Your assignment — Transcribe each line below verbatim; pictures excluded.

Collected data
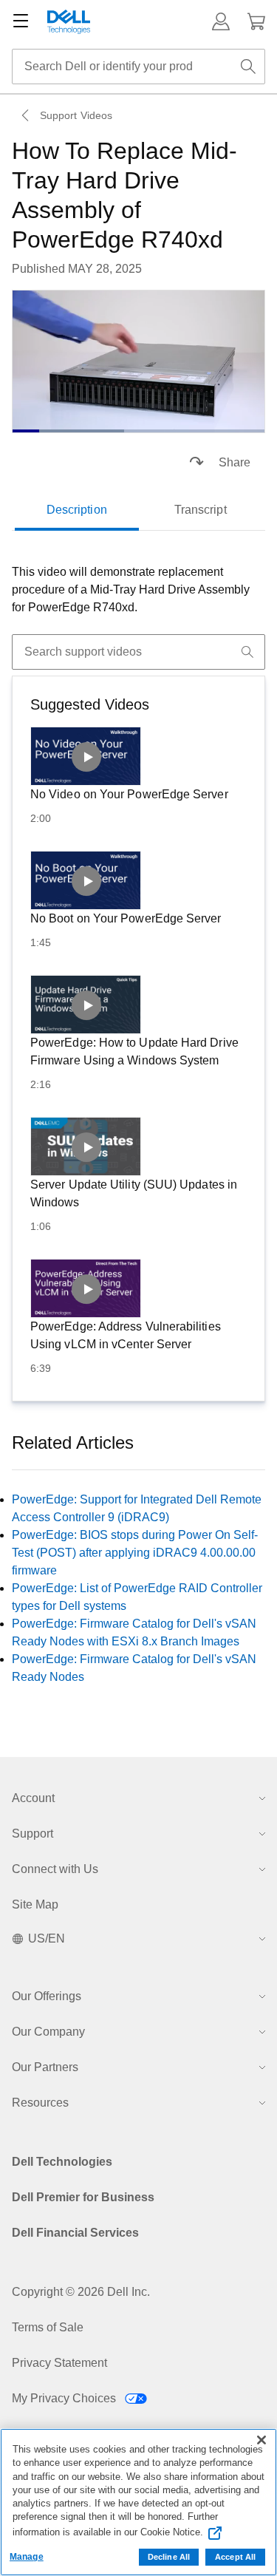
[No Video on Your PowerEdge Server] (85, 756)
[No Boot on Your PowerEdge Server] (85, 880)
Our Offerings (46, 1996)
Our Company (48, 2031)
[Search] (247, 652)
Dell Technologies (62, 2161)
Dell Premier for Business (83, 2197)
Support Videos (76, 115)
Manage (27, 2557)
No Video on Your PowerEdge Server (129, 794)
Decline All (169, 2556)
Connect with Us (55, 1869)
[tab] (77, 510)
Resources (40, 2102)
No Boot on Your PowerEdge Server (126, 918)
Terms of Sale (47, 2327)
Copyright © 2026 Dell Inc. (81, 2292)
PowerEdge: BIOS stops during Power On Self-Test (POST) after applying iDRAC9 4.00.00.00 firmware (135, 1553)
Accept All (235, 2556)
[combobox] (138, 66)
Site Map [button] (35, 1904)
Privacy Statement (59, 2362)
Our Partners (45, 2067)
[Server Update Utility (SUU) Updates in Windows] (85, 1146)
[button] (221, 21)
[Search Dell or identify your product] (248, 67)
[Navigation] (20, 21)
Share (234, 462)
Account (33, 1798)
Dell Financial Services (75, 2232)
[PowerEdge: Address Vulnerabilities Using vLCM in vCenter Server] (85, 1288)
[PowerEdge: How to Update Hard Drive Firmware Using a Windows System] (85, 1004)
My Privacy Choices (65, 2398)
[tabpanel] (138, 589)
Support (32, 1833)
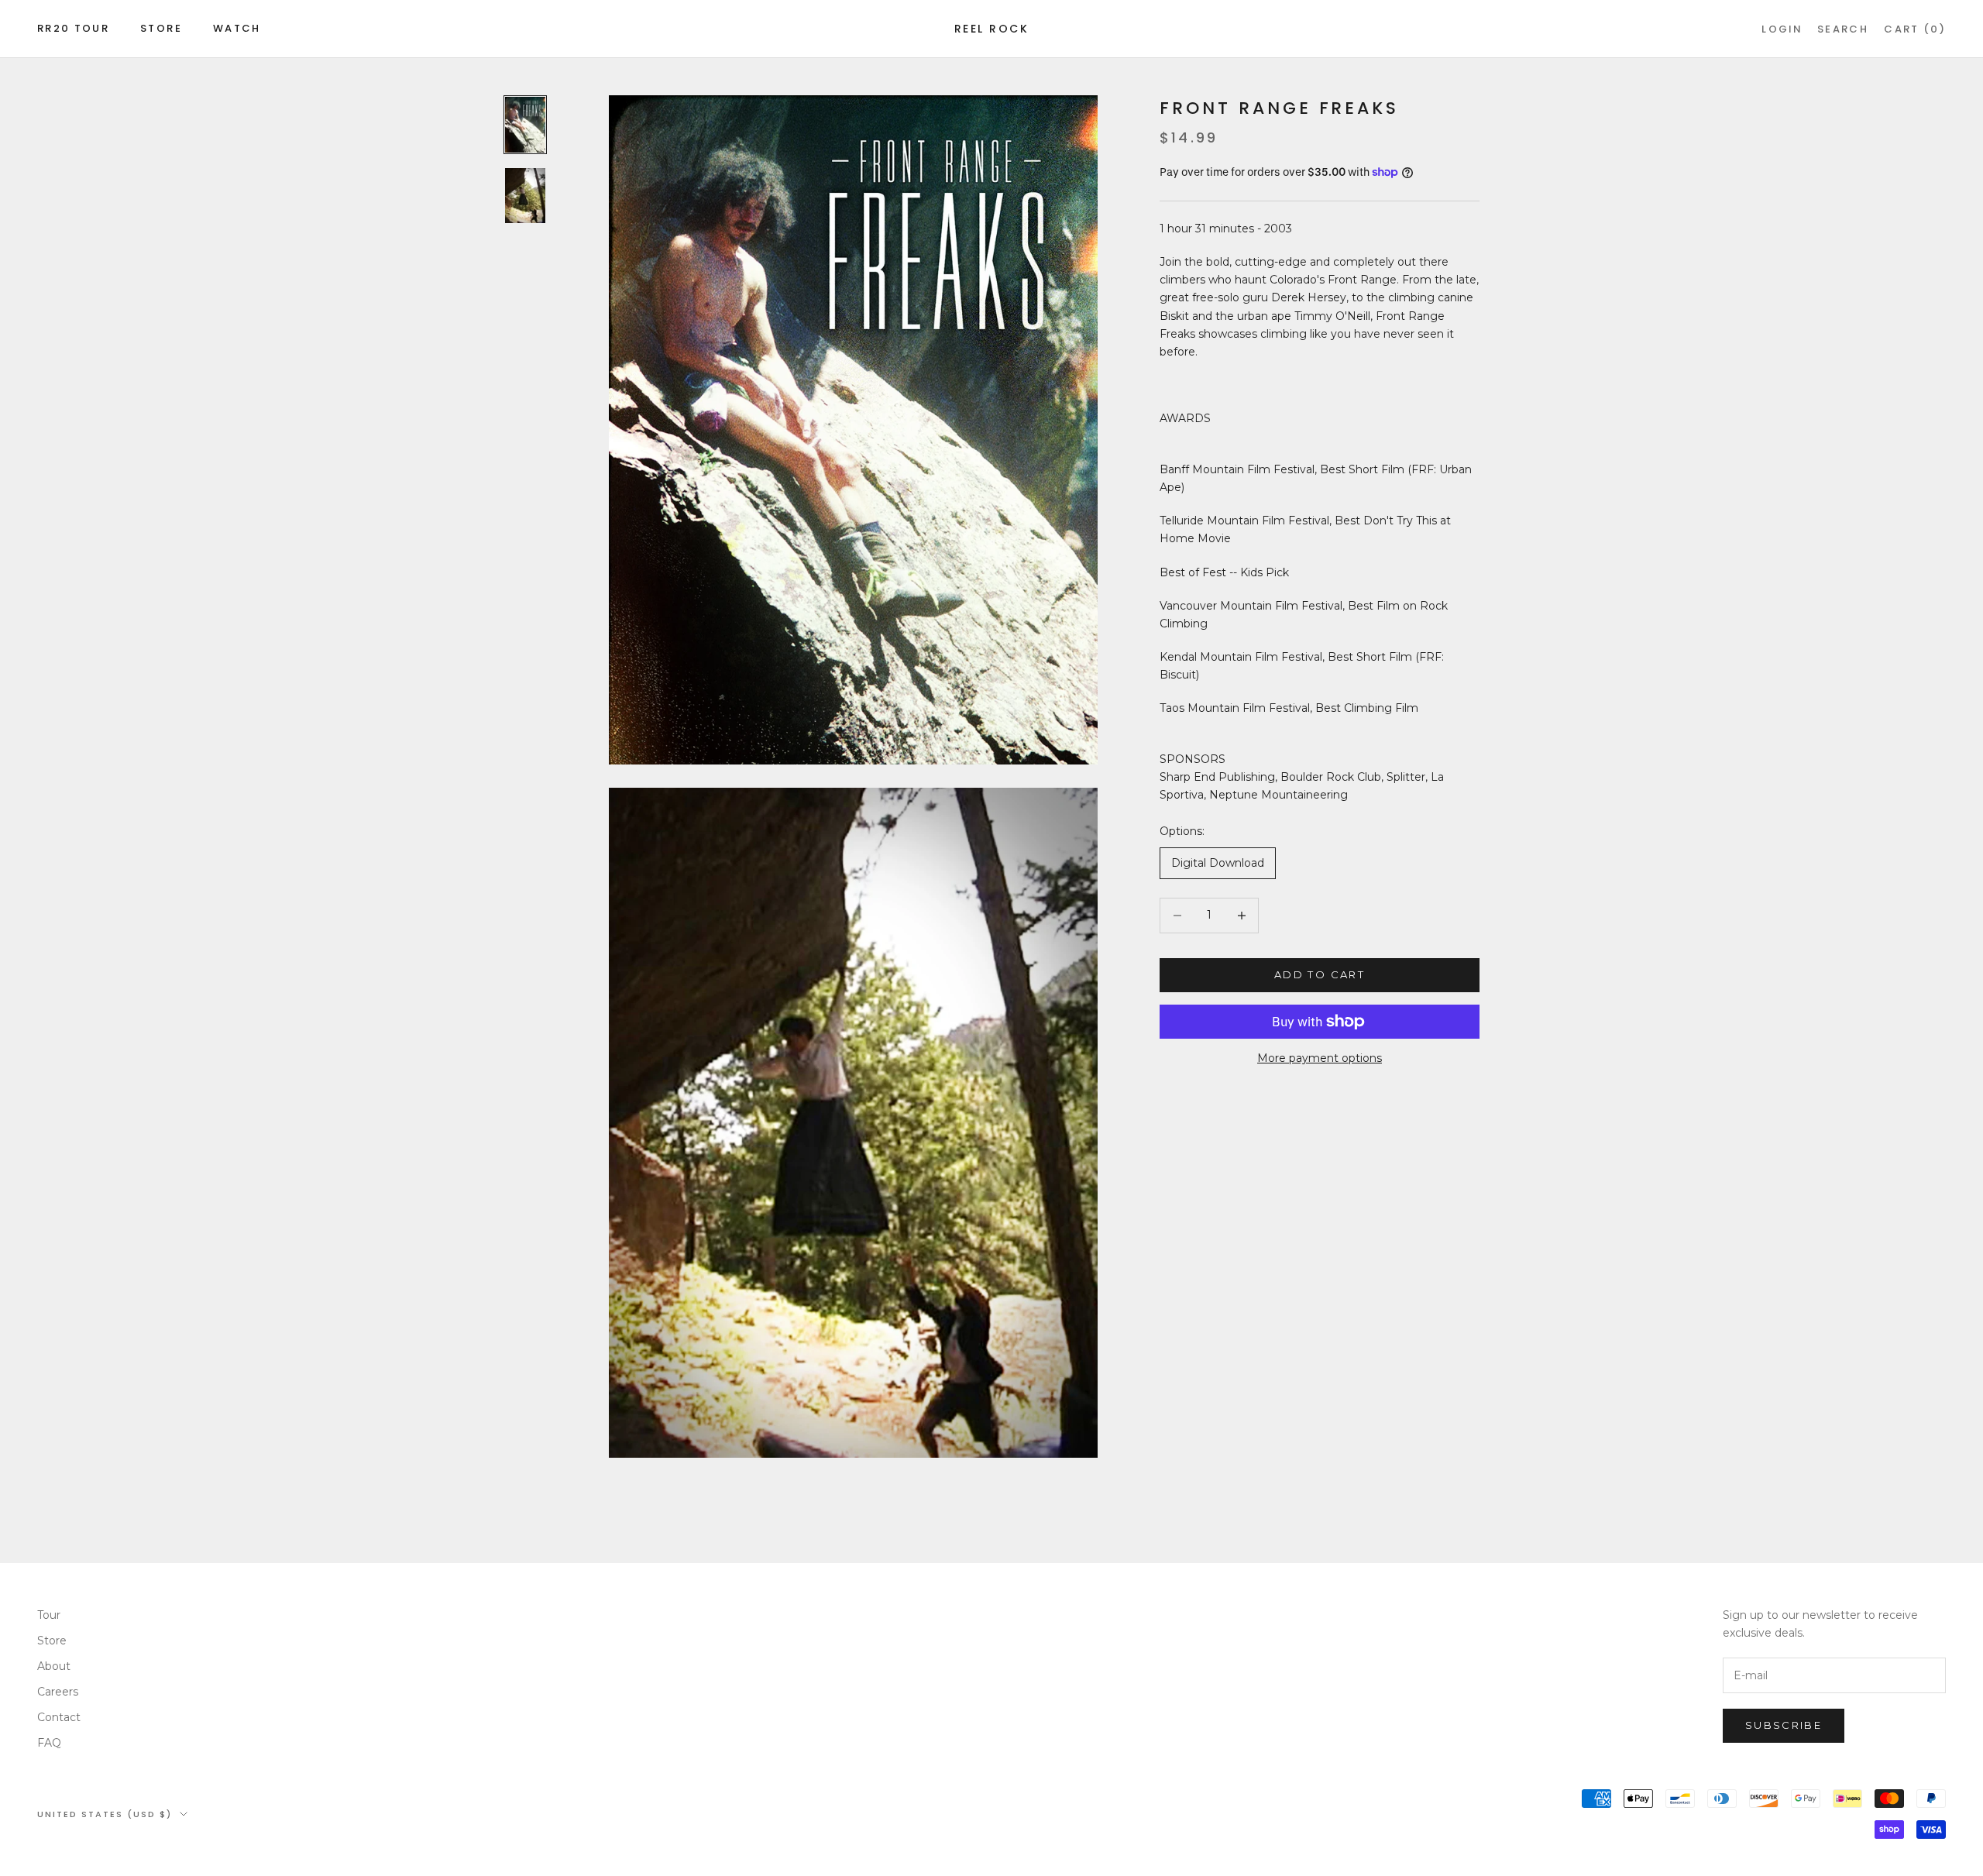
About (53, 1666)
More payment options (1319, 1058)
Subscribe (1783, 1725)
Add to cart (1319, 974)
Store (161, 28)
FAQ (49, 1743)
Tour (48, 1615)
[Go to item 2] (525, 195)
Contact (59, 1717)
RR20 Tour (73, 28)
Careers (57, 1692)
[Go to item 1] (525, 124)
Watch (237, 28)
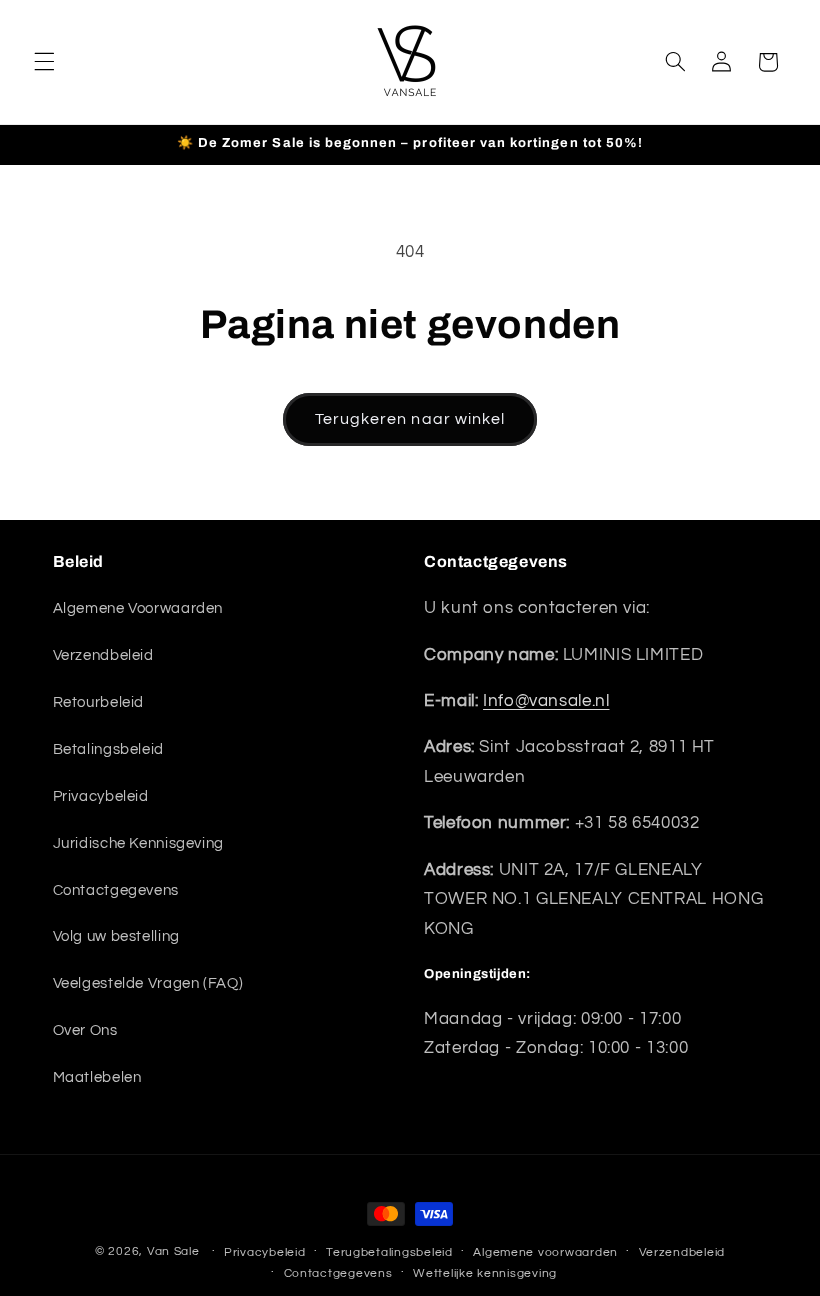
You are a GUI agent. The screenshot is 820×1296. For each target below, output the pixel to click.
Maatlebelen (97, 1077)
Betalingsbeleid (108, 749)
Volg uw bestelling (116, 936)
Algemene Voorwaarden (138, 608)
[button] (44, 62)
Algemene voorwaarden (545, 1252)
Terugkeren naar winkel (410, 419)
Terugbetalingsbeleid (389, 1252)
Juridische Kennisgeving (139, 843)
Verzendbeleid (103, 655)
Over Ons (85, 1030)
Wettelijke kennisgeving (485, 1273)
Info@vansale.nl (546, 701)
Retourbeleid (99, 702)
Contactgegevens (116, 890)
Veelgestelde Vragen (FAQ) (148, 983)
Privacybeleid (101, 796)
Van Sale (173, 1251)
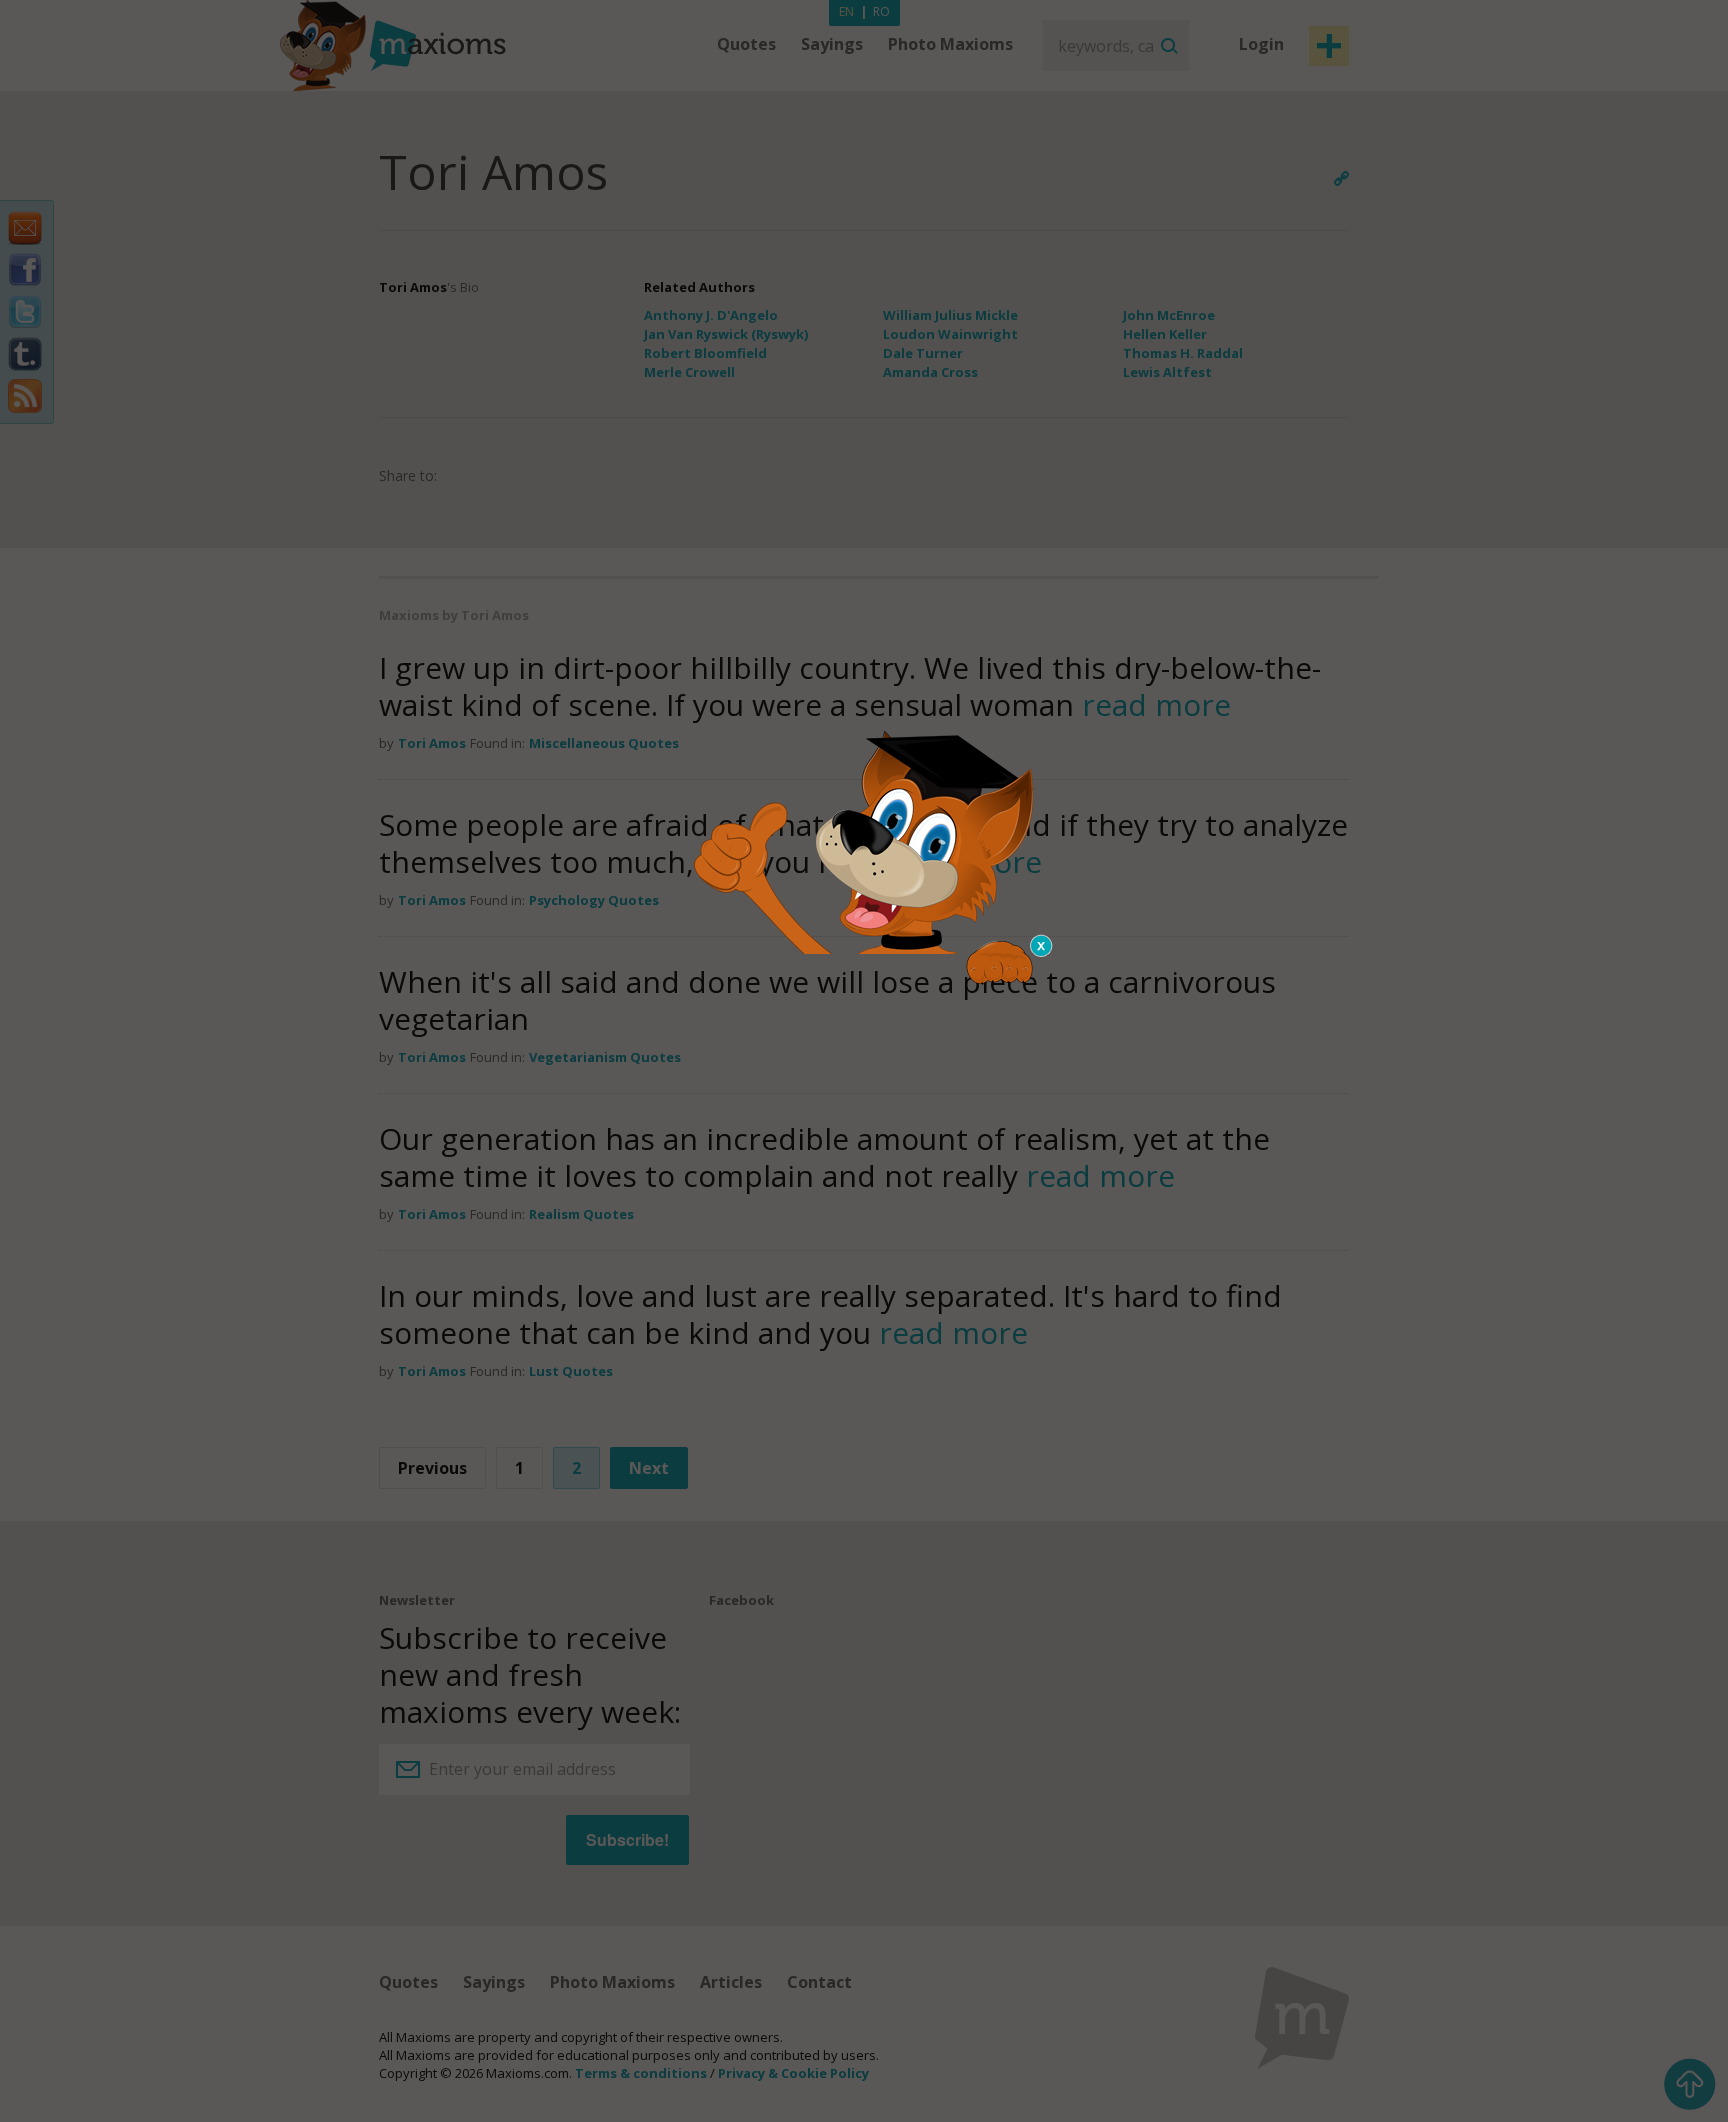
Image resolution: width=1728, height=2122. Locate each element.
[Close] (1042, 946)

Task response —
[No Video on Your PowerEdge Server] (85, 756)
[No Boot on Your PowerEdge Server] (85, 880)
Our Offerings (46, 1996)
Our Company (48, 2031)
[Search] (247, 652)
Dell Technologies (62, 2161)
Dell Premier for Business (83, 2197)
Support Videos (76, 115)
Manage (27, 2557)
No Video on Your PowerEdge Server (129, 794)
Decline All (169, 2556)
Connect with Us (55, 1869)
[tab] (77, 510)
Resources (40, 2102)
No Boot on Your PowerEdge Server (126, 918)
Terms of Sale (47, 2327)
Copyright © 2026 Dell Inc. (81, 2292)
PowerEdge: BIOS stops during Power On Self-Test (POST) after applying iDRAC9 4.00.00.00 firmware (135, 1553)
Accept All (235, 2556)
[combobox] (138, 66)
Site Map [button] (35, 1904)
Privacy Statement (59, 2362)
Our Partners (45, 2067)
[Server Update Utility (SUU) Updates in Windows] (85, 1146)
[button] (221, 21)
[Search Dell or identify your product] (248, 67)
[Navigation] (20, 21)
Share (234, 462)
Account (33, 1798)
Dell Financial Services (75, 2232)
[PowerEdge: Address Vulnerabilities Using vLCM in vCenter Server] (85, 1288)
[PowerEdge: How to Update Hard Drive Firmware Using a Windows System] (85, 1004)
My Privacy Choices (65, 2398)
[tabpanel] (138, 589)
Support (32, 1833)
About (53, 1666)
More payment options (1319, 1058)
Subscribe (1783, 1725)
Add to cart (1319, 974)
Store (161, 28)
FAQ (49, 1743)
Tour (48, 1615)
[Go to item 2] (525, 195)
Contact (59, 1717)
RR20 Tour (73, 28)
Careers (57, 1692)
[Go to item 1] (525, 124)
Watch (237, 28)
You are a GUI agent. The screenshot is 820×1296. For each target below, output the pixel to click.
Maatlebelen (97, 1077)
Betalingsbeleid (108, 749)
Volg uw bestelling (116, 936)
Algemene Voorwaarden (138, 608)
[button] (44, 62)
Algemene voorwaarden (545, 1252)
Terugkeren naar winkel (410, 419)
Terugbetalingsbeleid (389, 1252)
Juridische Kennisgeving (139, 843)
Verzendbeleid (103, 655)
Over Ons (85, 1030)
Wettelijke kennisgeving (485, 1273)
Info@vansale.nl (546, 701)
Retourbeleid (99, 702)
Contactgegevens (116, 890)
Veelgestelde Vragen (FAQ) (148, 983)
Privacybeleid (101, 796)
Van Sale (173, 1251)
Image resolution: width=1728, height=2122. Locate each element.
[Close] (1042, 946)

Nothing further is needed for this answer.